Like the families who know how to navigate, our education systems also need to play the long game. As a high school principal, I only worried about parts of the system that led students to my doors, but as a superintendent, I realized that the systems view must start at birth and last through college. Superintendents own P-12, and they can also advocate for better support from birth and better preparation for what comes after high school. In my current work, we support P-16 (pre-K through postsecondary) communities in four states, because, as parents know, we are designing access to the future of work and socioeconomic mobility. We worry about each transition in the system, from pre-K to K-12 and K-12 to postsecondary.
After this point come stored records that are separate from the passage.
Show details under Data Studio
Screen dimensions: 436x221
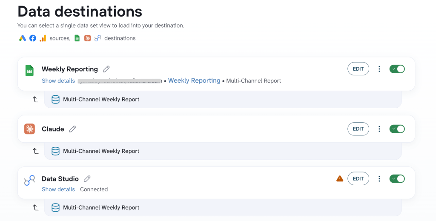pos(58,189)
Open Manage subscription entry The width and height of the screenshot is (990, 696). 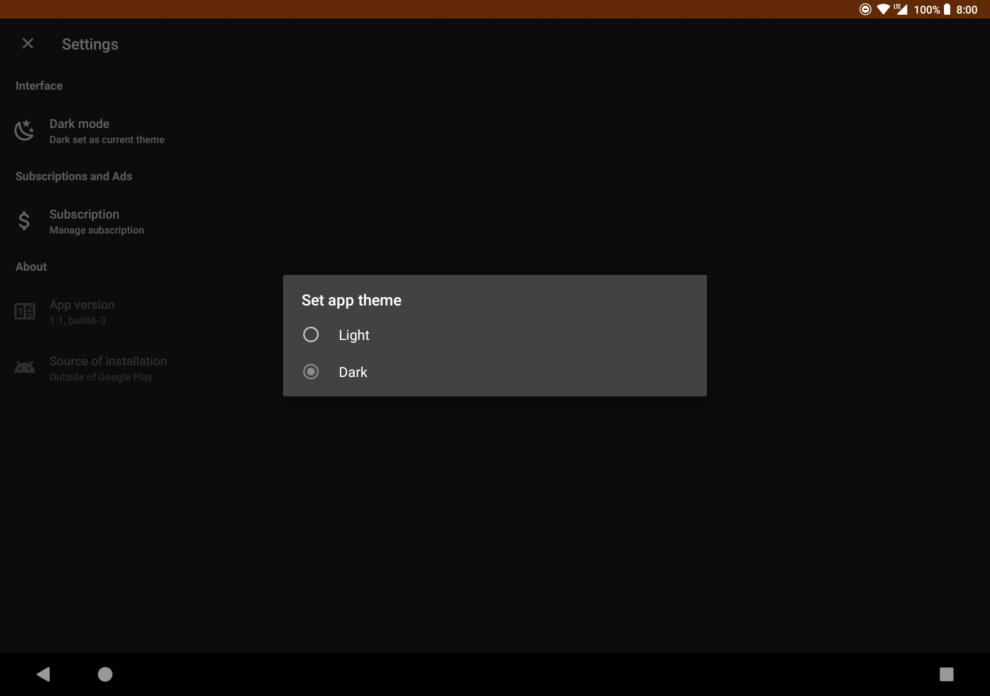pyautogui.click(x=97, y=222)
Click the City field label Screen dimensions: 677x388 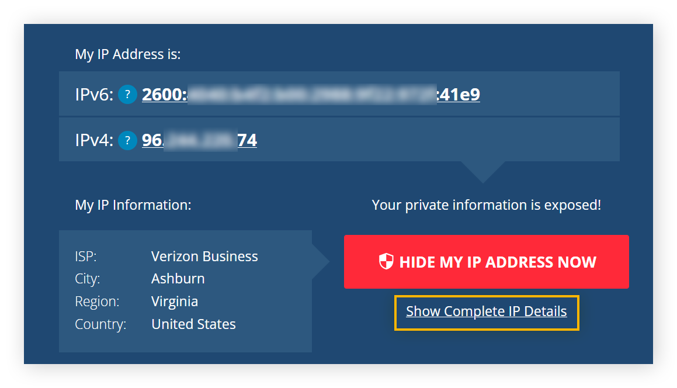(87, 279)
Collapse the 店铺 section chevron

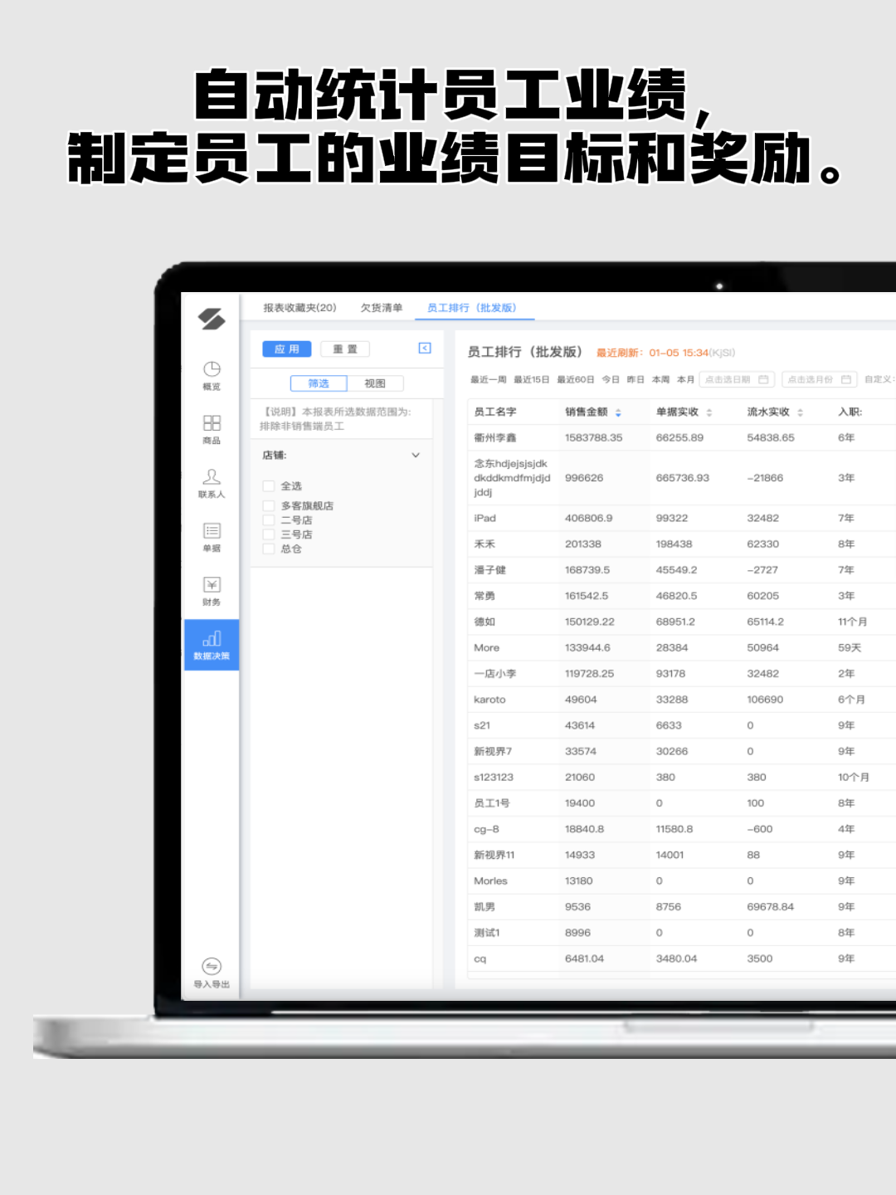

In Washington State’s South King County, our work is focused on supporting the three learning environments that are critical to closing achievement gaps: school, home and community.

Complex issues require comprehensive solutions. Elite high schools and specialized programs have an overrepresentation of White and affluent students. Implementing a single program — changing or eliminating one test over another, or pulling one lever instead of a holistic approach — will lead to frustration and failure. We have to look at the big picture and address the problem in multiple ways, across multiple environments.

It’s time to take a student-centric approach, fully appreciating that we are serving students with complex, human needs in an ecosystem designed for stratification. We have a systemic problem, and we need to understand, challenge and disrupt the systems that create inequities in our communities. Closing the opportunity and achievement gap is a mandate we all can rally around.

Jean-Claude Brizard is a senior adviser at the Bill & Melinda Gates Foundation.

Disclosure: The Bill & Melinda Gates Foundation provides financial support to The 74.